Black Coffee’s story, like many before him, originated from the townships.

Born in Umlazi, a township located south-west of Durban, Black Coffee had a chaotic spell of moving around as a young adult, at one point moving to Umtata, the hometown of legendary anti-apartheid figure, Nelson Mandela. But his love for music was a steady anchor, being introduced to DJ-ing as a child by an older cousin. As a young adult, Nkosinathi formed a group, SHANA, with his classmates, Mnqobi Mdabe and Thandukwazi Sikhosana, at the Durban Institute of Technology where he studied Jazz. Influenced by traditional South African rhythm and global electronic sound, the group tried to create a fusion of both influences that wasn’t commercially viable in South Africa at the time, leading, ultimately, to the group’s demise.
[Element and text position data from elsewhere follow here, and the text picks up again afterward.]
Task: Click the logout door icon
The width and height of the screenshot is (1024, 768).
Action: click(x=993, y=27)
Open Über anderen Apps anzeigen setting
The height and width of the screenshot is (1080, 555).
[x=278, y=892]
But Black Coffee’s sun was just rising. In 2003, he got a chance to attend the prestigious Red Bull Music Academy with legendary South African trumpeter, Hugh Masakela. Black Coffee regards it as a pivotal moment for his musical career. “That trip for me changed everything, because when I came back I knew what I wanted to do — including having him on my album,” he told DJ Mag. Two years after meeting the icon, his remix of Masakela’s “Stimela,” catapulted him to national attention. His eponymous debut album, released later that year, established him as an artist to look out for; produced primarily with computer software, Black Coffee melded the intricate heaves of jazz with the locomotion of dance music, effectively creating a brand of deep house that skewered to the left of conventional African melodies but retained a ready-to-dance identity. Also, the album won the Best Urban Dance Album category at the South Africa Music Award (SAMA), setting him on the way for future success.
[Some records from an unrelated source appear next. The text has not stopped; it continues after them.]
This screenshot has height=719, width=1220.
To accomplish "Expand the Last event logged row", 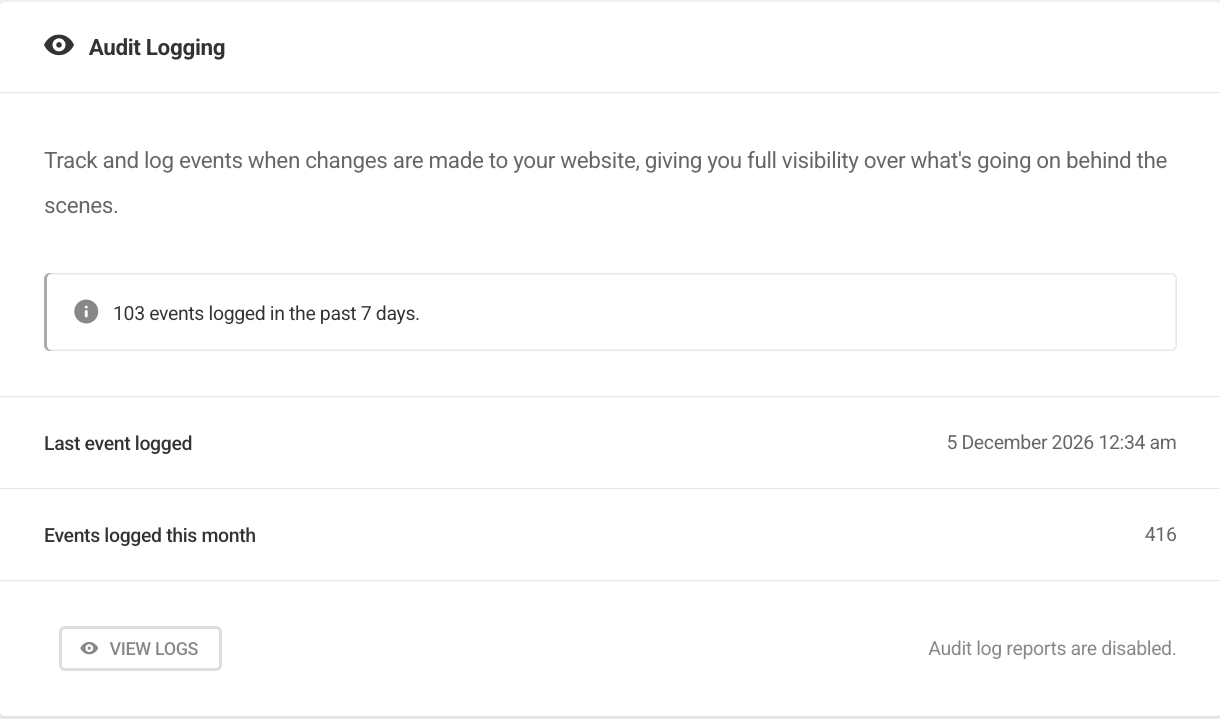I will coord(610,442).
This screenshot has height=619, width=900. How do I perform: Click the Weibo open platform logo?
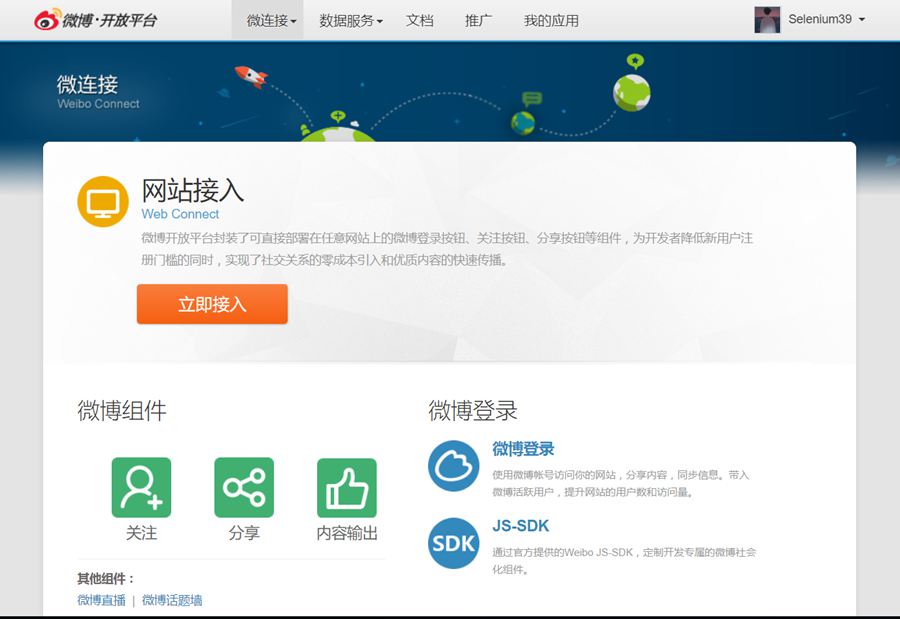pyautogui.click(x=96, y=20)
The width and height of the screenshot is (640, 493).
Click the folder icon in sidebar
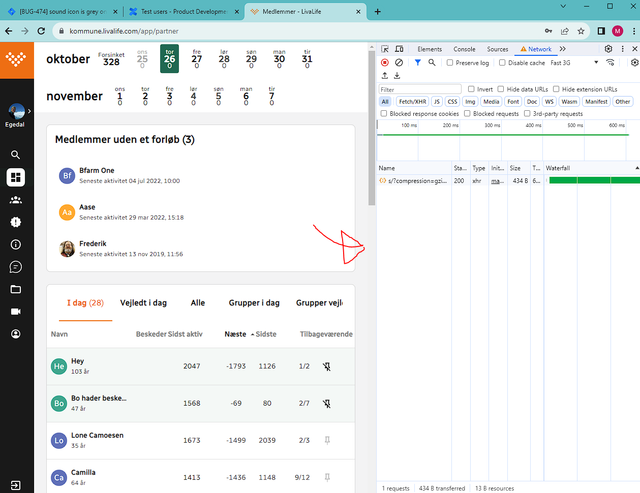pos(15,289)
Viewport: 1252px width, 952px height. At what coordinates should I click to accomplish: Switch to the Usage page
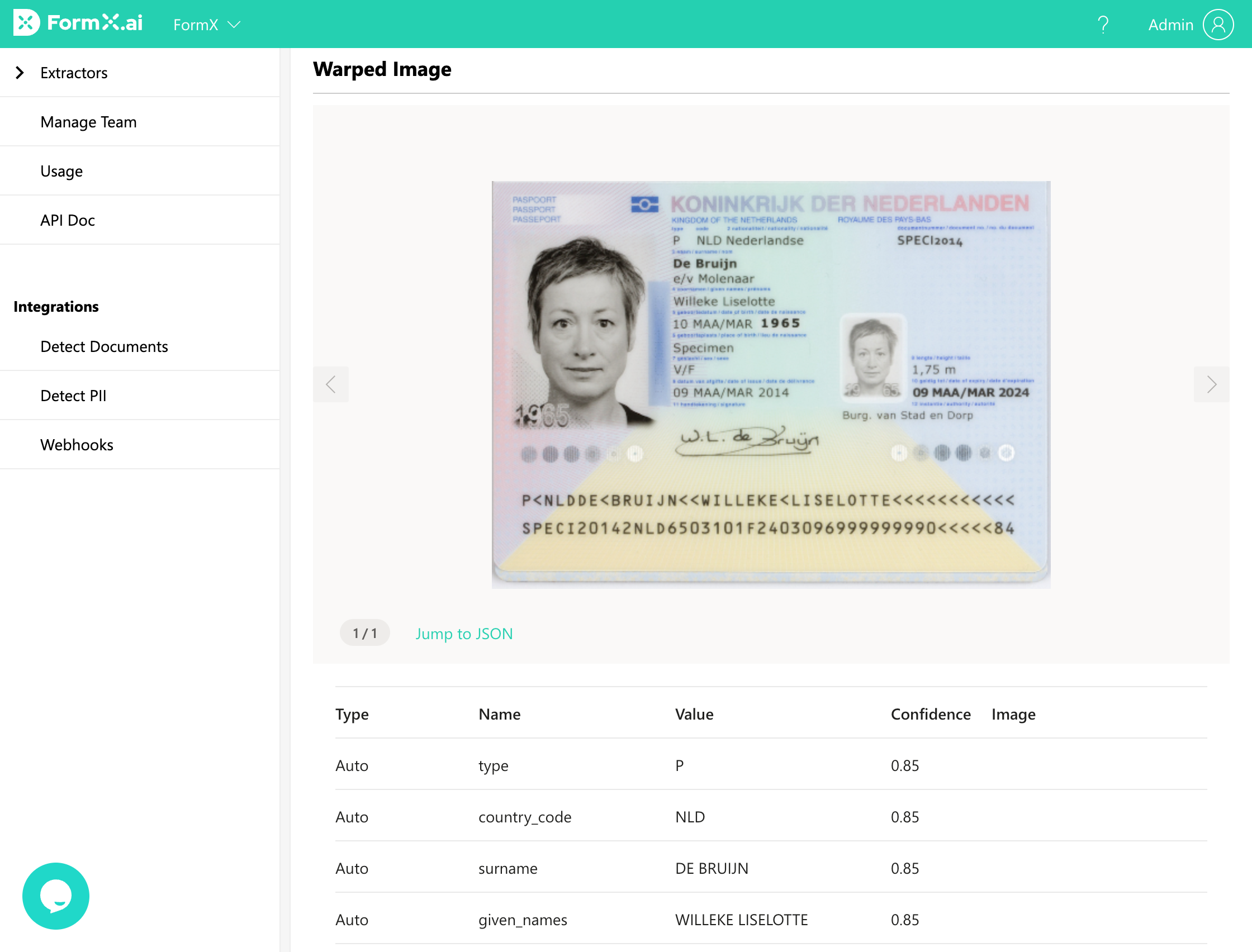click(x=61, y=170)
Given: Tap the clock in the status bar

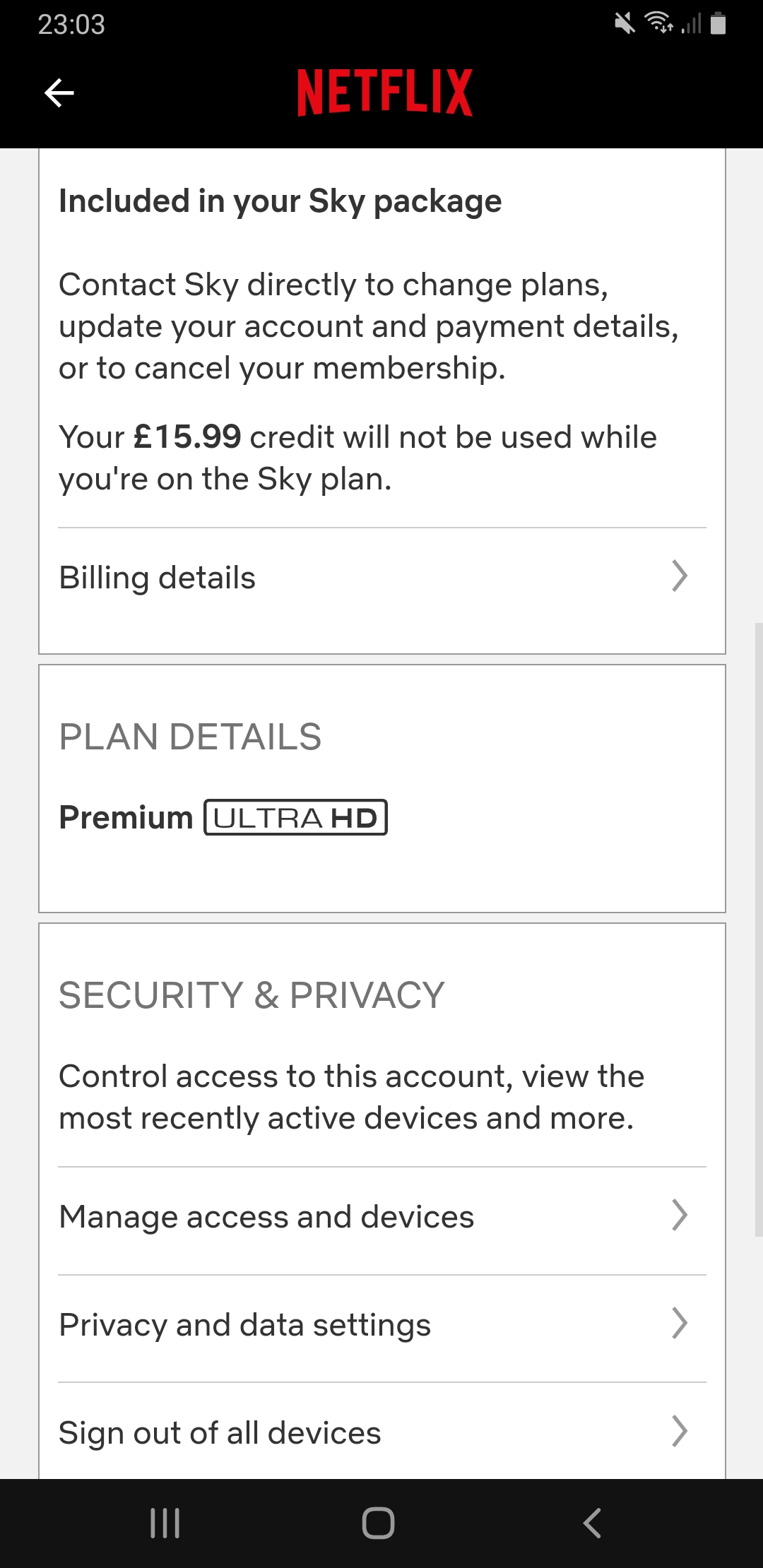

In Black Coffee’s hand though, house was constantly being tinkered with for improvisations that could accentuate its vocal ambit. The success of his debut was followed by Have Another One in 2007 entrenching the DJ/producer’s innovative jazz-inflected house music as a standard in South Africa. Songs like “Izizwe” featuring the iconic Busi Mhlongo and “Even Though,” later licensed by French label, Real Tone, showed the range of Coffee’s talent. Home Brewed, Black Coffee’s third album, spread its wing beyond the tonal signatures familiar with South African audiences, winning him the coveted Best Male Artist award at the South African Music Awards. 


By the time Black Coffee’s fourth album, aptly titled Africa Rising, dropped, the continent was already in the midst of a rush for its sonic talent and the DJ was one of a few premier acts flying South Africa’s flag. Upon release, Africa Rising was a critical and commercial success in South Africa; importantly, being signed to his own label gave Coffee the choice to license his music across the world in a push for his international break. Additionally, Africa Rising’s elegiac feel, again, broadened the scope of house music in South Africa, speaking about its impact in an interview with Magnetic Magazine, he said,


“Producers know there's not only one style of House and that’s not something we had before –  back then everyone tried to sound the same. Now people are more open-minded, it’s quite exciting. ”
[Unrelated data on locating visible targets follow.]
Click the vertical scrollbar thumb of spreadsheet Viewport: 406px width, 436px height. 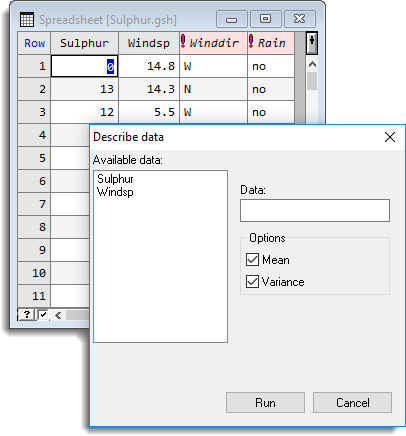click(312, 81)
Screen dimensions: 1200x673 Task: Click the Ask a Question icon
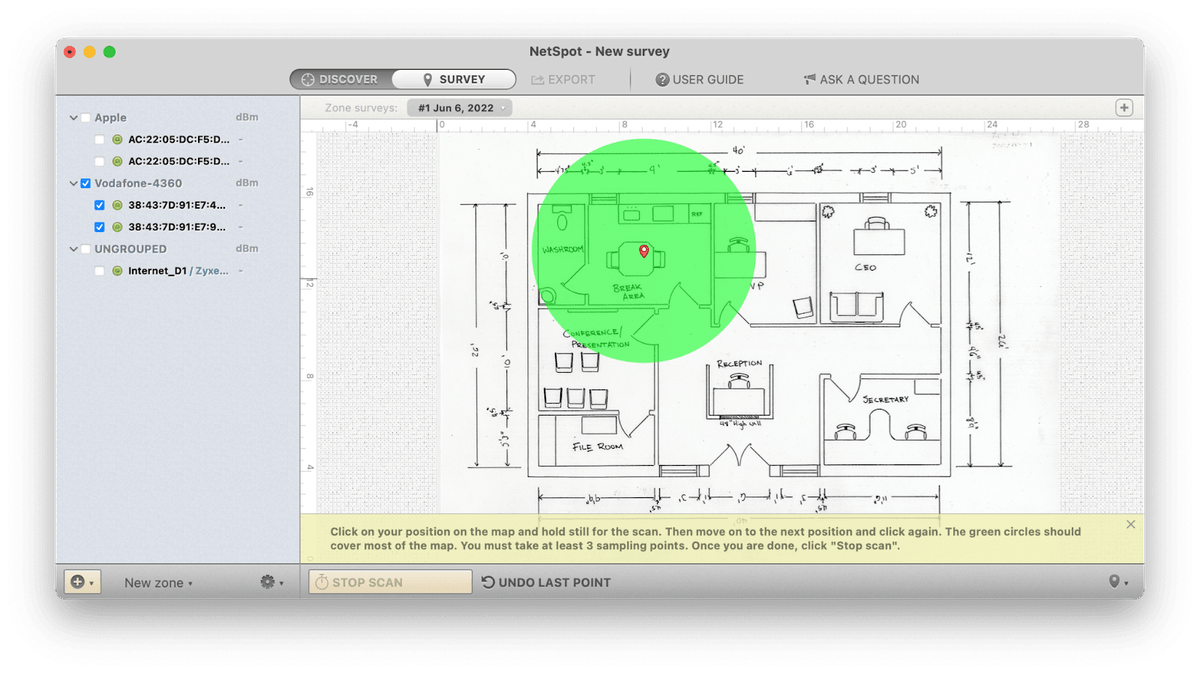click(810, 79)
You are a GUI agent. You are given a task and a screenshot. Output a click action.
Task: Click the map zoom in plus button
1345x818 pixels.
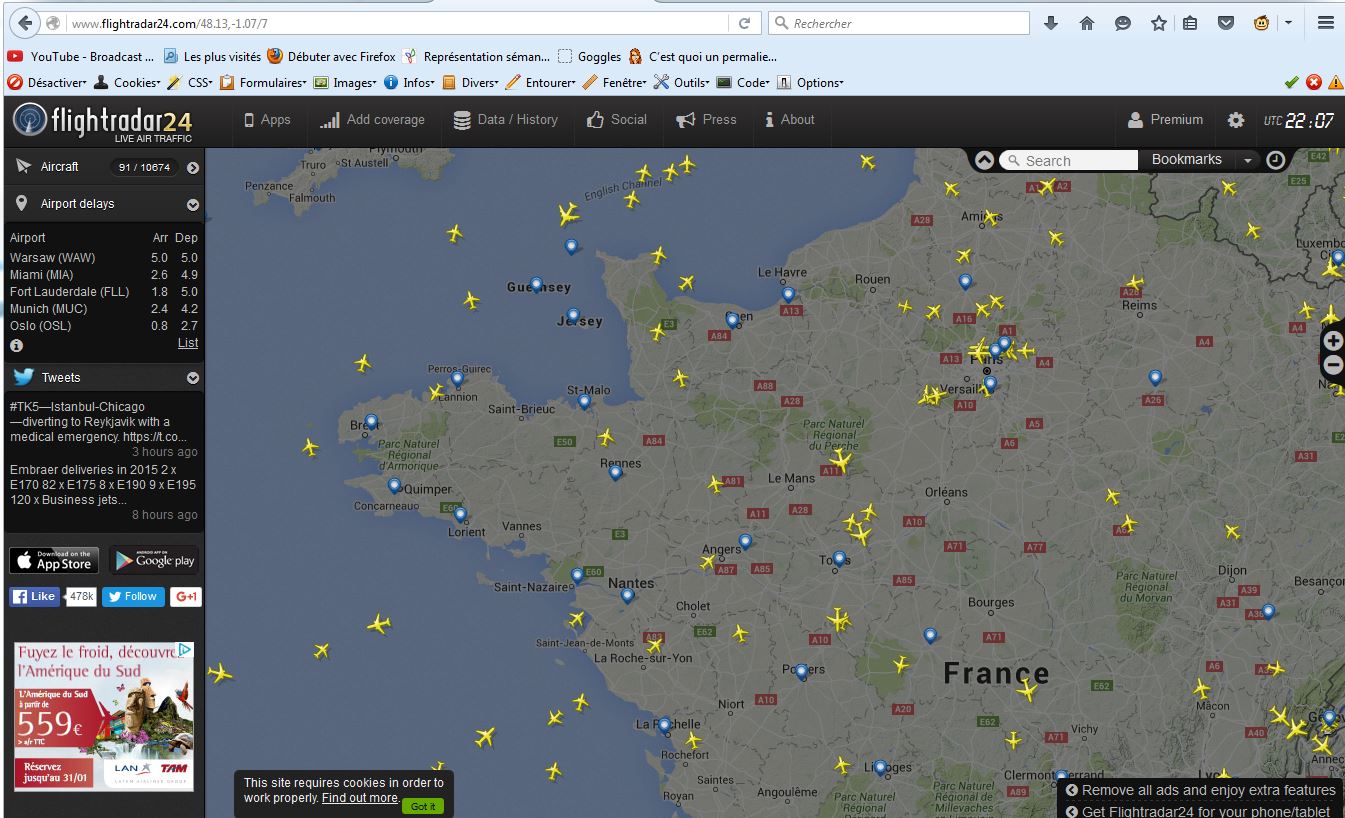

With the eyes of the world on Africa, Black Coffee’s career has blossomed, winning the Breakthrough DJ Award in 2015 in the same year as his last album, Pieces of Me. The momentum from that success led to another win at the BET Awards in 2016, this time carting away the Best International Act award after a year when his music, praised for its fusions and vibrancy, traveled all over the world culminating in that feature on More Life.  


By now, his legacy as the flag-bearer of South African electronic music is sealed and his music is only set to go afar as he continues to experiment with the house he helped build. “I was made in South Africa and I built my following there and when I started doing stuff in Europe, it was mainly to grow,” he told Deep House Amsterdam in an interview.


“At the time, I would do gigs for free or for next to nothing but there was a bigger picture. This is what is happening now. The next plan is to be more in America and the world, while only doing the big shows in South Africa.”